Canon’s current president decided to step down even though his departure leaves faltering company behind. His position will be taken by Canon’s 76-year-old chairman and CEO who plans to strengthen the future earnings of the $60 billion Japanese camera and printer maker, says Reuters.
The Japanese company was strongly affected by last year’s floods in Thailand which led to the destruction of a printer plant and several other supply lines. The export industry is the main source of income for the company which makes 80 percent of its revenue overseas.
Based on a recent announcement made by Canon’s spokespersons, the current president, Tuneji Uchida will resign on March 29. Fujio Mitarai will be named president of the company in his place. The latter served as the company’s president between 1995 and 2006. Afterwards, he became the chairman and the CEO of the firm.

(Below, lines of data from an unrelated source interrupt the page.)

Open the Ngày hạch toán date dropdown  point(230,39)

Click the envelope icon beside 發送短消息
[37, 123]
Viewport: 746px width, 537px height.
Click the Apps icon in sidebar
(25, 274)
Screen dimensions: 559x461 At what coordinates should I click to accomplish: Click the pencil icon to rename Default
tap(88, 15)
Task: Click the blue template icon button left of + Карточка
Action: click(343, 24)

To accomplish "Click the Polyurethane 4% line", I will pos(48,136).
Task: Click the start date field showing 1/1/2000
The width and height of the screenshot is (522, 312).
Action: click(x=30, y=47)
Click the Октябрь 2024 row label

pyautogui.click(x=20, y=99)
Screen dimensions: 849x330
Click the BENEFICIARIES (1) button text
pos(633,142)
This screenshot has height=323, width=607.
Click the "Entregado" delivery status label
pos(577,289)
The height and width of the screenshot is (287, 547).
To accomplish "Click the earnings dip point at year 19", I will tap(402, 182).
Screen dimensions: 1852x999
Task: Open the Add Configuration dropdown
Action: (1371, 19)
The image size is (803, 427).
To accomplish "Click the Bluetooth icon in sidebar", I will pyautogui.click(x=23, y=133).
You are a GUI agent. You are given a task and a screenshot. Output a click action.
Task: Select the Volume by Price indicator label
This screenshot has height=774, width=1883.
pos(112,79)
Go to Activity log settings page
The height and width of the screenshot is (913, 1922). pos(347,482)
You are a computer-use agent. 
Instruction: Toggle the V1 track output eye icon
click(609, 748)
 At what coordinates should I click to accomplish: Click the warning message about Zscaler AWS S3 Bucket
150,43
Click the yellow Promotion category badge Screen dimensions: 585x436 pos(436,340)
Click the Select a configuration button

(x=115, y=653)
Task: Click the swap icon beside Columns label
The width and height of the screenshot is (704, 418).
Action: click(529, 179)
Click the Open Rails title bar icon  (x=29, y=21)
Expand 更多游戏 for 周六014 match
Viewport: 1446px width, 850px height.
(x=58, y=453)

Managers told reporters that they have chosen Mitarai because he is already familiar with the management of the company. Moreover, the new president will not make any sudden changes to the already troubled camera producer. Despite this, Naoki Fujiwara, a fund manager at Shinkin Asset Management claims that Canon needs to get ready to handle the business to the next generation.
According to Chief Financial Officer Toshizo Tanaka, the Japanese company would work towards handing over to the next generation during the following next three years. For now, they have chosen one of the company’s veterans because he can offer the stability that Canon needs in order to regain its financial power.
Mitarai was forced to step down from Canon’s presidency in 2006 because he was appointed head of Japan’s biggest business lobby, Nippon Keidanren. Even so, he continued to play an important part in the management of the camera and printer manufacturer.
Canon forecasts a rise in 2012 earnings; however, the profit remains unchanged because of the impact of exchange rates. The competition is also very strong as Canon is threatened by powerful camera makers like Nikon and Sony. The Japanese company announced that they plan to sell 22 million compact cameras and 9.2 million interchangeable lens cameras this year, up from last year’s 18.7 million and 7.2 million.